Foofy (reading over Boofy's shoulder):
Ms. Chen, in a similar anonymous statement added, "Yeah, and I still haven't seen Rent."
Boofy:
So, if you see any of these four people. Ignore them. They aren't terrorists, they're only gang members.
Foofy:
"The survival of liberty at home depends on the success of liberty abroad," thus spake our President today at his inauguration. In fact, he said the word liberty 300 times in a roughly 2500 word speech.
Boofy:
Said the words freedom and free a lot.
Foofy:
Yep. About 350 times.
Boofy:
Hard to argue with Liberty and Freedom. Heard the word enemy more than once, also. The psychiatric world would have a field day with those word associations. What else did he say?
Foofy (shrugging):
Not much. He's no John F. Kennedy you know. (suddenly worried) Boofy? What is it?
Boofy (weeping):
I MISS PRESIDENT CLINTON!
Foofy:
Get hold of yourself! We're on the air. Get drunk later.
Boofy:
Ahem. Right. Sorry. In other news.
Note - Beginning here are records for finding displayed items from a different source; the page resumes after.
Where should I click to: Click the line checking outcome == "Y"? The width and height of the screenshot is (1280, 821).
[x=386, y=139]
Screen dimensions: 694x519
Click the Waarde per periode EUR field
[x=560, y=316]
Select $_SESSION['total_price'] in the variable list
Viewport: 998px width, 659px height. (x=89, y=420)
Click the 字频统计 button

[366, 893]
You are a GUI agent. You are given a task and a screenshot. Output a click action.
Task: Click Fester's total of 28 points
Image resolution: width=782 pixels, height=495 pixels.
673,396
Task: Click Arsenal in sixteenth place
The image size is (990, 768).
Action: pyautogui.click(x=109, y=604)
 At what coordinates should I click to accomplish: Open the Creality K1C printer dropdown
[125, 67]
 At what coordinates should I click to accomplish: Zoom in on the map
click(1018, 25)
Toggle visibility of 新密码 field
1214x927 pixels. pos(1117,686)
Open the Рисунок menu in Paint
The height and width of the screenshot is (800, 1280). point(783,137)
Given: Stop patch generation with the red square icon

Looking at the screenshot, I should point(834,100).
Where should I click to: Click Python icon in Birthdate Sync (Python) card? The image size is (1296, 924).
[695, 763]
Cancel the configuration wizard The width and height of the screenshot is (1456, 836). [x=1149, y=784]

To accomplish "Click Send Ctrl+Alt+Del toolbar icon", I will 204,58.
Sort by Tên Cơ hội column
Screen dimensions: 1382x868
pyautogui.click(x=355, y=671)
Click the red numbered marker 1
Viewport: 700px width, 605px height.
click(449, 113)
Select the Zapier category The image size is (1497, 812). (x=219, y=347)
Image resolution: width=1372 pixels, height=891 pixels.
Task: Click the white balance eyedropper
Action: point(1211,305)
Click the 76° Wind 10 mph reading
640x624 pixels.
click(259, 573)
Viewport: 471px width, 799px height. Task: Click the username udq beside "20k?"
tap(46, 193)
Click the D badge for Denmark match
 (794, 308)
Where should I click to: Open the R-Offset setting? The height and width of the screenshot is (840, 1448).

Laura's gown is a GREAT improvement over the one she chose for the last inauguration -- a gorgeous slinky, silvery shimmery thing that effectively wipes out the memory of 'The Blue Horror of Four Years Past' as the fashion-conscious among us have termed it.
Foofy:
Vice-President Cheney was on 'Imus in the Morning' today and said that he was 'greatly concerned' about Iran.
"After all we've got all that equipment and whatnot over there anyway."
Boofy:
When do we invade?
Foofy:
Not certain. Not sure we have enough uniforms for everybody. And then we have to buy all those guns. Rumsfield said he'll look into it when he gets a chance. He doesn't see any reason we can't use the same trucks and ammo and stuff they're using in Iraq.
"It's a matter of being smart in their deployment. We'll just rotate the stock. You know, use the stuff in Iraq on odd days, then in Iran on even days. It worked in the seventies during the gas crisis and, by god, it'll work in the middle-east. The two countries are only separated by one letter of the alphabet, you know."
Boofy:
Oh. Smart man, that Rumsfield.
Foofy:
Yes. Senator Joe Biden of Delaware is crazy about him. He told Condoleeza Rice that Mr. Rumsfeld doesn't know 'What the hell he's talking about with this stuff'...or something to that effect.
Boofy:
Well...that's reassuring. That's who we want at the helm of our nation's Defense - a man who doesn't know what the hell he's talking about. Are we going to Chocolata Almond Cookie?
Foofy (shaking head):
Nope. Still shopping. She called from her cell, told me the Inaugural Day sales were amazing. She got a great deal on little plastic Presidential Action Figures with removable swords.
Boofy:
I hope we have a sponsor tonight. I'm worried I won't get a paycheck this week.
Foofy:
Don't worry. Instafood is back. Realized that with this administration, they better make some hay or change their name to Halliburton.
Boofy:
In that case, I'm buying. Wanna get a beer?
Foofy:
With a scotch chaser. Lead on, I'll get the lights.